Desde que o Homo sapiens vive pelo nosso planeta, a regra é: os mais velhos vão transmitindo suas experiências e consolidando a cultura humana. Cada grupo cria usos conforme o que precisa saber para garantir a sobrevivência. Quando vivíamos em pequenos grupos ou clãs, o boca-a-boca era suficiente para manter as conquistas culturais de cada grupo.
Com o decorrer dos milênios, multiplicamo-nos e fomos povoando a Terra. Com os bilhões que somos hoje, com a complexidade de nossa organização social, o boca-a-boca não dá mais conta do recado. Com a escrita, que surgiu há alguns milênios, os códigos gerais se perpetuaram gravados em pedras, folhas, papiros. Isso nos permitiu receber o Código de Hamurabi, o Decálogo de Moisés etc, que dirigem nossa noção de direito e dever até hoje.
Sem o constante desenvolvimento de tecnologias, as mudanças culturais não poderiam ter acontecido, e nós seríamos povos sem história. Gutenberg nos deu os princípios gerais do imprimir -ter muitas cópias de um mesmo texto em poucos minutos. Assim se espalhou a cultura erudita. Mas as experiências do cotidiano continuaram sendo transmitidas nas conversas ao pé do fogo.
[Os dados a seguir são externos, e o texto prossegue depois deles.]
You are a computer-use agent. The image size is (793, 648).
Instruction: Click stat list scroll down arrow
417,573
Falar da vida alheia continuou ocorrendo nos papos de fim de tarde, no sossego dos portões ou nas esquinas -aí tinham lugar verdadeiras sessões de auto-ajuda oral e se transmitiam experiências, princípios morais, hábitos de higiene, jeitos de educar, de cozinhar e de viver.
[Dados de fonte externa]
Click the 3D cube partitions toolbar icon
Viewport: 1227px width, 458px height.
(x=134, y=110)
O portão e o muro acabaram, e as palpiteiras estão cada vez mais discriminadas. O acesso à experiência alheia hoje vem do rádio, da TV, do jornal, de revistas ou de livros. Como as transformações são rápidas, a tecnologia tem de acompanhar. A opinião dos mais velhos e dos vizinhos, que já foi tão valiosa, hoje nasce fora de moda.
Quase tudo no nosso cotidiano é aprendido ou confirmado pela mídia. Como livro é associado a erudição, palpite e livro viram especialização. Enfim, deixamo-nos influenciar mais facilmente pela palavra impressa do que pela voz dos mais velhos. E nós, assim como os mais velhos, temos que nos reciclar permanentemente.
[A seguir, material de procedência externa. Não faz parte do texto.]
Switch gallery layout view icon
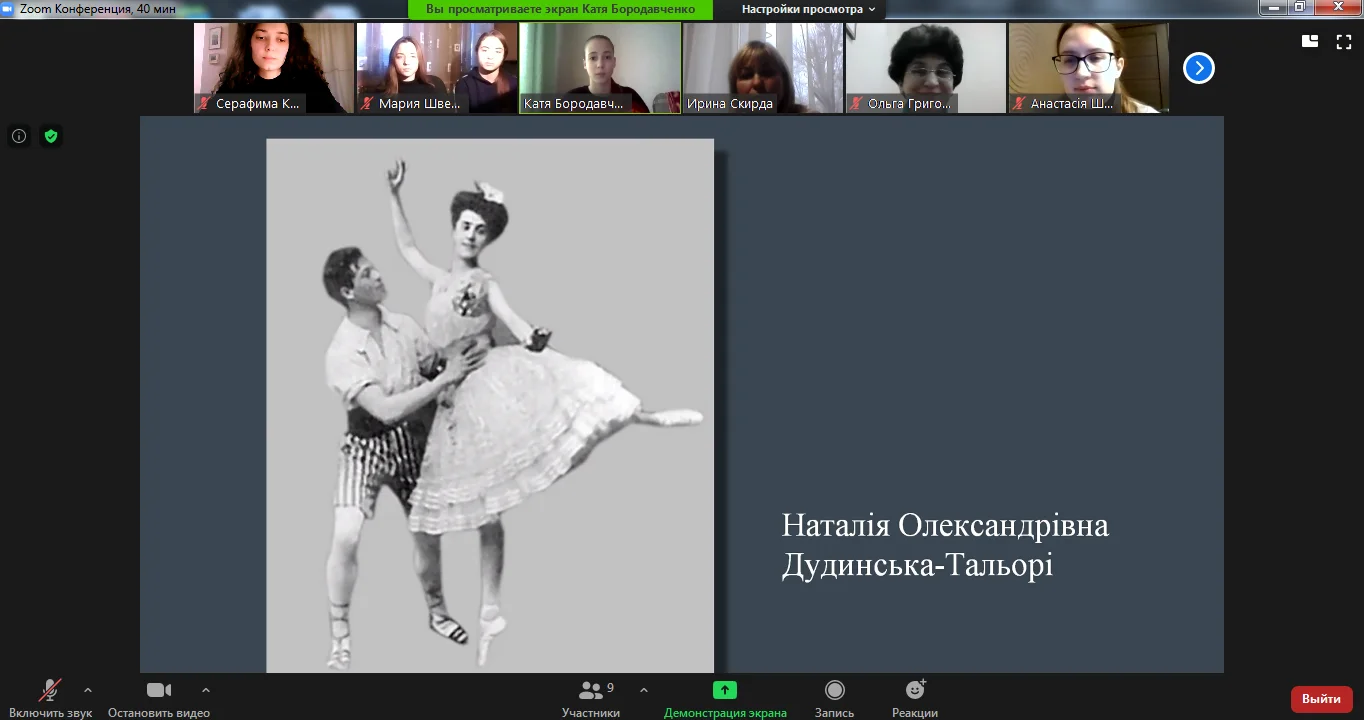Image resolution: width=1364 pixels, height=720 pixels. [x=1309, y=41]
É por essas e outras que não sou contra os livros de auto-ajuda. Assim como nem todos os mais velhos eram bons mestres, nem todos os livros são bons. Temos, pois, que escolher, entre os autores, aqueles cuja sabedoria e palpites preferimos. Todo mundo teve muitas professoras, muitas vizinhas, muitos parentes. Dentre eles, escolhíamos qual queríamos escutar e imitar. Como parte dessa enorme e populosa humanidade, mais do que nunca temos de escolher com muito cuidado os modelos que queremos seguir. Como o boca-a-boca não dá mais conta de tanta sabedoria, ficamos à mercê de escolher entre os escritores o que mais nos convém.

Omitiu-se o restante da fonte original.